November 11, 1918 Newspaper

An armistice ended fighting between the Allied Nations and Germany at 11:00 a.m.,
on November 11, 1918. The war formally ended 7 months later with the signing of
the Treaty of Versailles on June 28, 1919.

Photo courtesy of the Library of Congress.

At 11:00 a.m. on November 11, 1918, an armistice ended hostilities between the Allied Nations (including Great Britain, France, Italy, and the United States) and Germany bringing more than 4 years of global warfare to an end. Fought on land, sea, and air, and involving nations on every continent (including Antarctica), the "war to end all wars" killed and wounded millions, obliterated villages and cities, and left behind a scarred landscape that continues to heal 100 years after the opposing armies fired their last artillery shells.

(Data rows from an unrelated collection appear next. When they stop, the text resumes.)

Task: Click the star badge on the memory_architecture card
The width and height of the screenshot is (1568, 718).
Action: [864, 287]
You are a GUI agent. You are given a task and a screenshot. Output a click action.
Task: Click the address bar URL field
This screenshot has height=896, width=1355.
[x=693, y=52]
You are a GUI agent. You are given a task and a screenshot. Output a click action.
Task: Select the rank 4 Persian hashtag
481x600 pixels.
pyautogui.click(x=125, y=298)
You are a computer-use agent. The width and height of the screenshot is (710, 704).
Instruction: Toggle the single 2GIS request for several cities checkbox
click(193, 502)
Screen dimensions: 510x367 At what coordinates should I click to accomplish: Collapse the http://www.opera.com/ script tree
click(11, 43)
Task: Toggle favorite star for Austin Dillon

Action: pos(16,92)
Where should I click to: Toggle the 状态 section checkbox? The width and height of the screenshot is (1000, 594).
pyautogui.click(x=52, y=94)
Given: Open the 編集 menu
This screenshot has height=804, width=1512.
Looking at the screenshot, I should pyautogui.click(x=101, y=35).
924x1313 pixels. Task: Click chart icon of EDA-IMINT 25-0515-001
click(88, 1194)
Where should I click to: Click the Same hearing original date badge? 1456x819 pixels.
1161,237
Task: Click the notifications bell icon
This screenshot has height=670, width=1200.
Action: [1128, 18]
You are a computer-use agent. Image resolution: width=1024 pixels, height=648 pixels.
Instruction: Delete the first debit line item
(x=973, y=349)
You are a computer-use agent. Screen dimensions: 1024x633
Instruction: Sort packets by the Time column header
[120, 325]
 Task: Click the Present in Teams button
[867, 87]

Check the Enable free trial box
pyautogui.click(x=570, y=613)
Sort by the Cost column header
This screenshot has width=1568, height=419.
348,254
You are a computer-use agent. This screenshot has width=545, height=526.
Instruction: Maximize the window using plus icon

The First World War began on July 28, 1914, following the assassination of Austria-Hungary's Archduke Franz Ferdinand and his wife Sophie, on June 28, 1914. Alliances and treaties soon had the majority of European nations and their colonial possessions mobilizing for war. Despite the rapid movement of armies in the first weeks of battle, progress stalled by the end of 1914. By 1915, the "Great War" became a war of attrition, as the opposing armies developed new technologies to bleed each other's militaries dry; navies attempted to strangle nations' ability to resupply; and air forces harassed military and civilian targets. Over the next 4 years, the territorial gains from attacks and counterattacks could be measured in feet or yards. The battlelines of late 1914 remained largely unchanged after 4 years of fighting.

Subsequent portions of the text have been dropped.